I agree to familiarize myself with and to abide by all present and subsequently revised rules, policies, and/or procedures of APM, its agents, and all regulations of the United States.
I understand that this Request is not intended to be a contract. I further understand that statements that may be contained in policies, practices, or other APM material do not create any contractual guarantee and that APM has the right to modify, amend or terminate policies, practices, benefit plans, or other APM programs within the limits and requirement imposed by law. This certifies that this Request was completed by me and that all entries on it and information in it are true and complete to the best of my knowledge. In the event my request is accepted, I understand that false, misleading, or omitted information may result in rejection of my Request and/or termination.
I hereby authorize Atlanta Peach Movers or its designated agents, to conduct a thorough investigation of my past employment, education, criminal history, credit history, workers compensation history, motor vehicle records, references and activities as needed to determine my qualification with APM. I authorize all persons who may have information relevant to this investigation to disclose such information to APM or its agents. This specifically includes the release of information by my present and former employers (listed on pages 3 & 4 of this request), law enforcement agencies, courts, criminal justice agencies, educational institutions, financial institutions, military records, landlords, creditors, and others, whether or not specifically mentioned herein. I hereby release any individual, including record custodians, from any and all liability for damages of whatever kind or nature which may at any time result to me on account of compliance, or any attempts to comply with this authorization. I also understand and agree that APM may share personal information with other organizations as required or permitted by law.

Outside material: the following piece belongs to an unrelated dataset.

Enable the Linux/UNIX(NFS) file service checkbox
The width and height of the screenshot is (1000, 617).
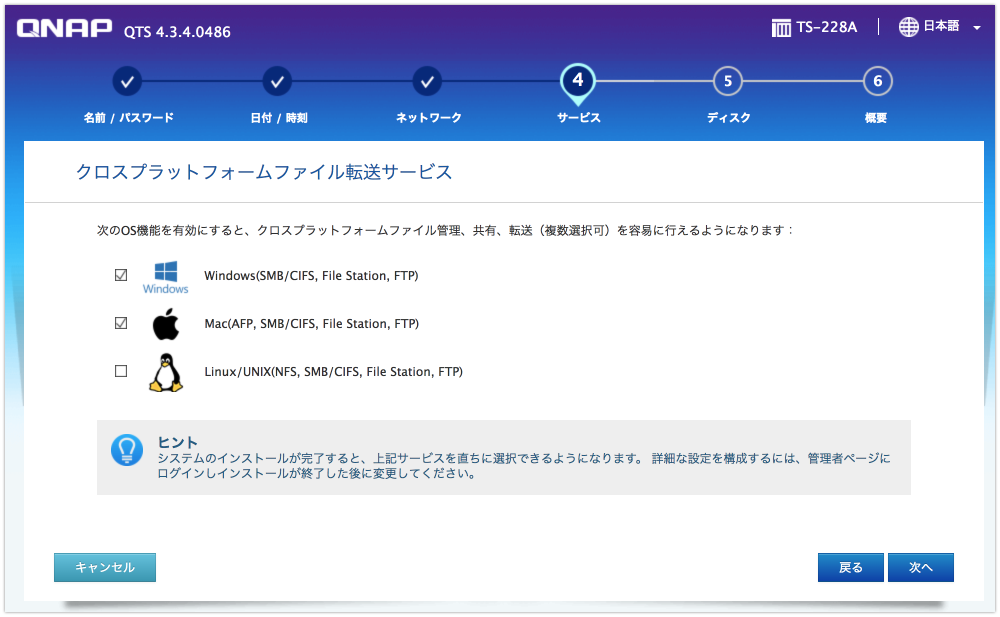[x=121, y=370]

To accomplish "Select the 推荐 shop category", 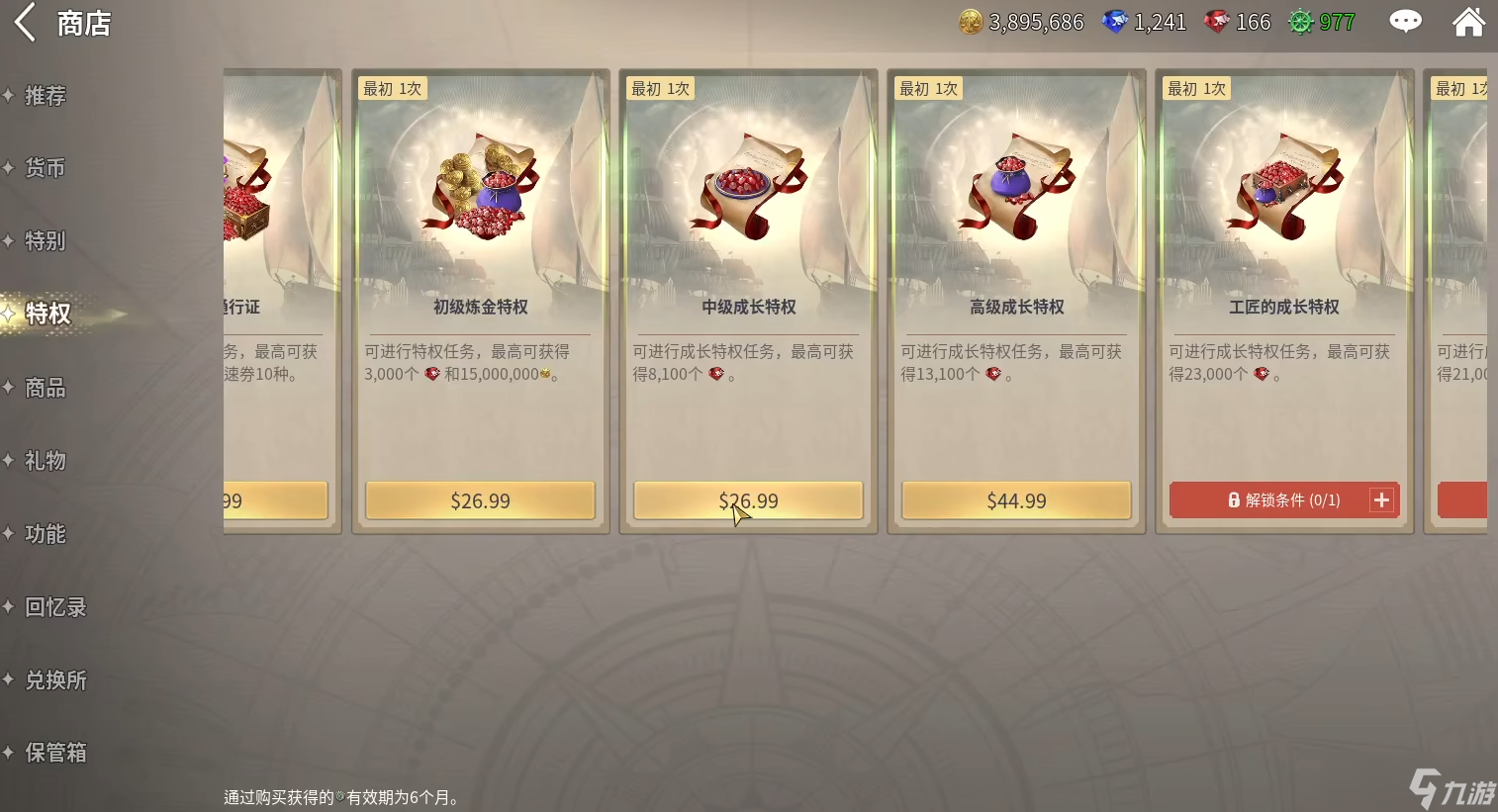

I understandthe information I provide regarding current and/or previous employers may be used, and those employers will be contacted for the purpose of investigating my performance history. I understand that I have the right to review the information provided by previous employers; To have errors in the information corrected by the previous employers and for that previous employer to re-send the corrected information to the prospective employer; Have a rebuttal statement attached
to the alleged erroneous information, if the previous employer and the applicant cannot agree on the accuracy of the information.
I understandthat as a condition of being certified to drive interstate under the operating authority for APM, I must give APM written authorization to obtain the results of any and all drug and/or alcohol tests during the past three (3) years as required by 49 CFR 382.413 & 40.25. This authorization applies to all employers (listed on pages 3 & 4 of this request). And applies to: Verified positive drug tests; Alcohol tests with a confirmed breath alcohol concentration of 0.04 or greater; Refusals to be testing regulations.
I understand that my signing of this authorization signifies I have read and fully understand this authorization and give my voluntary approval to release my information as needed for employment with APM. In signing below, I certify that all of the information which I have furnished on this form is true and complete to my knowledge. Reproduction of this authorization shall be valid as the signed original and it does not carry an expiration date.